Drill — Solutions Hidden by Default

Coding Problems

Drillable problems for full-stack DS loops — heavy on feature engineering, evaluation, and production patterns; lighter on classical LeetCode. Multiple approaches per problem.

🎯 10 problems ⏱ ~20 min each 📊 Progress saved
0 / 10 practiced

A · Feature engineering

P1. Compute entity-velocity features

Given events(user_id, ssn, device_id, applied_at), for each row compute: distinct SSNs touched by this device in the trailing 24h; distinct devices touched by this SSN in the trailing 24h.

Show solution
velocity_features.py
import pandas as pd

def velocity_features(events: pd.DataFrame) -> pd.DataFrame:
    events = events.sort_values('applied_at').reset_index(drop=True)
    results = events.copy()
    results['distinct_ssns_per_device_24h'] = 0
    results['distinct_devices_per_ssn_24h'] = 0

    # For each row, find rows within 24h trailing per entity
    for i, row in events.iterrows():
        window_start = row['applied_at'] - pd.Timedelta('24h')
        in_window = events[
            (events['applied_at'] >= window_start) &
            (events['applied_at'] <= row['applied_at'])
        ]
        same_device = in_window[in_window['device_id'] == row['device_id']]
        same_ssn = in_window[in_window['ssn'] == row['ssn']]
        results.at[i, 'distinct_ssns_per_device_24h'] = same_device['ssn'].nunique()
        results.at[i, 'distinct_devices_per_ssn_24h'] = same_ssn['device_id'].nunique()
    return results

Production discussion: the naive solution is O(n²).

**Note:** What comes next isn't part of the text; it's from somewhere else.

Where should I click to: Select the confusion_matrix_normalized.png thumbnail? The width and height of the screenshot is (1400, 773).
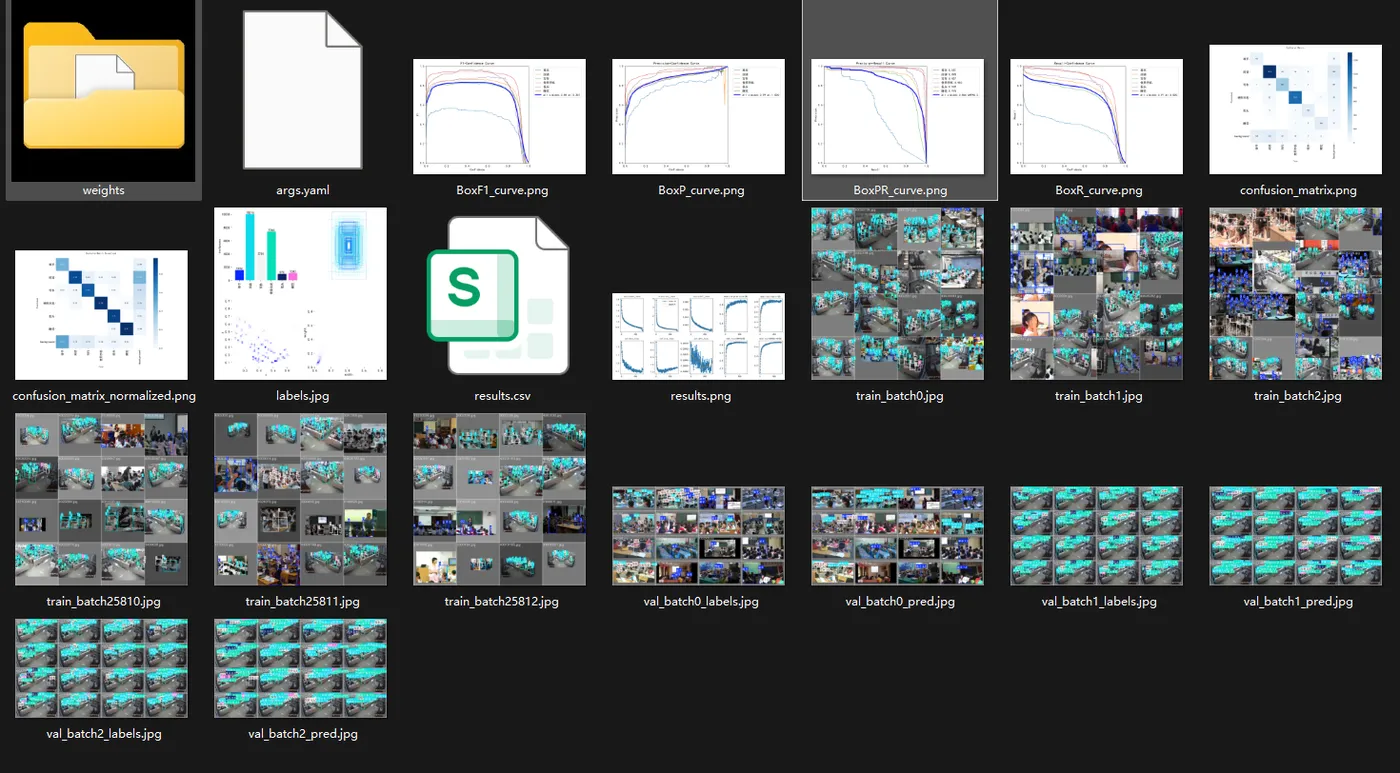[101, 315]
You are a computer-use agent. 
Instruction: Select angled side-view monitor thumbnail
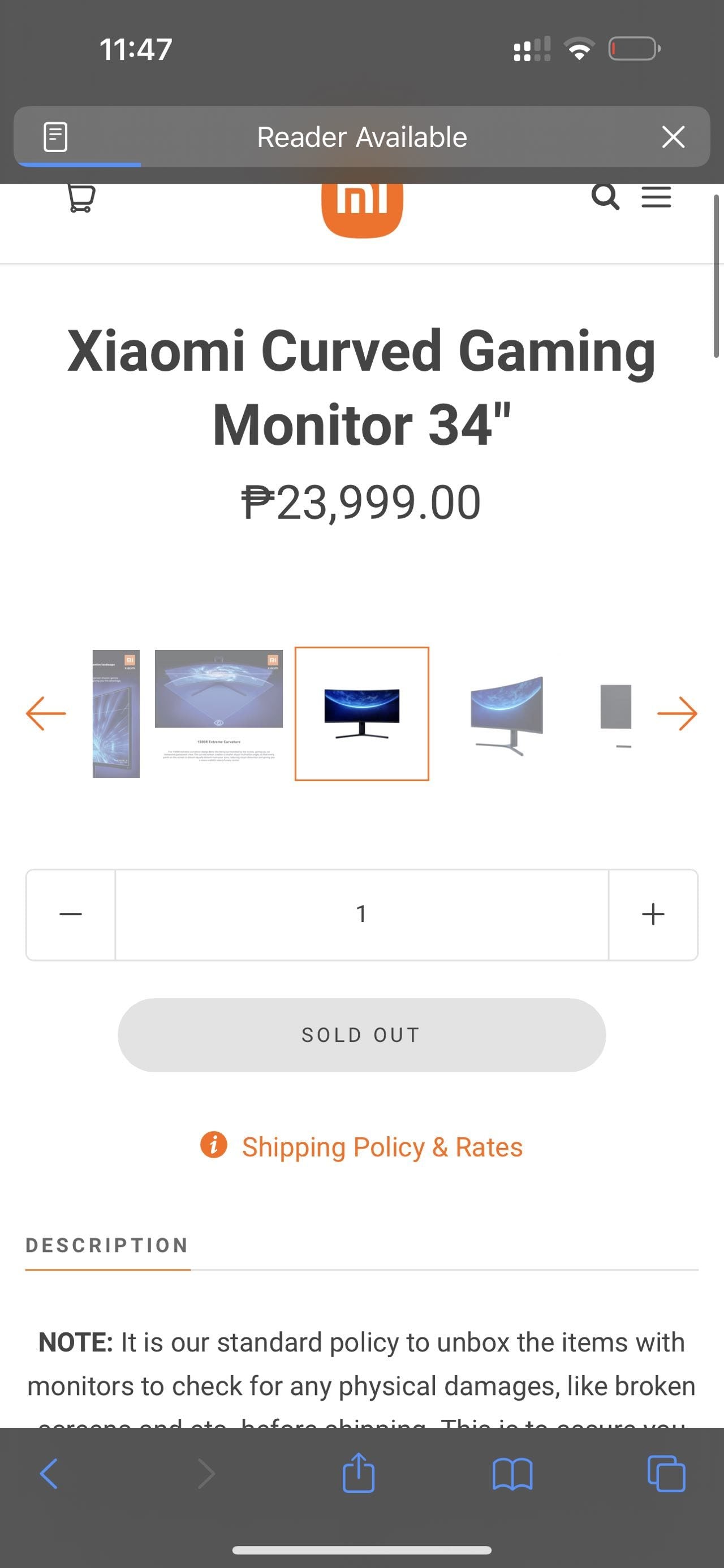(507, 713)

At scale, push to SQL (with windowed self-joins or partitioned analytics) or to a precomputed feature store. Leakage: the window must be strictly < current event for serving correctness — here we include current row, which is fine for training but would mean "looking at self" in production.

P2. Time-since-last-event

Given events(user_id, event_at), compute time_since_last_event_minutes for each row (NULL for first event per user).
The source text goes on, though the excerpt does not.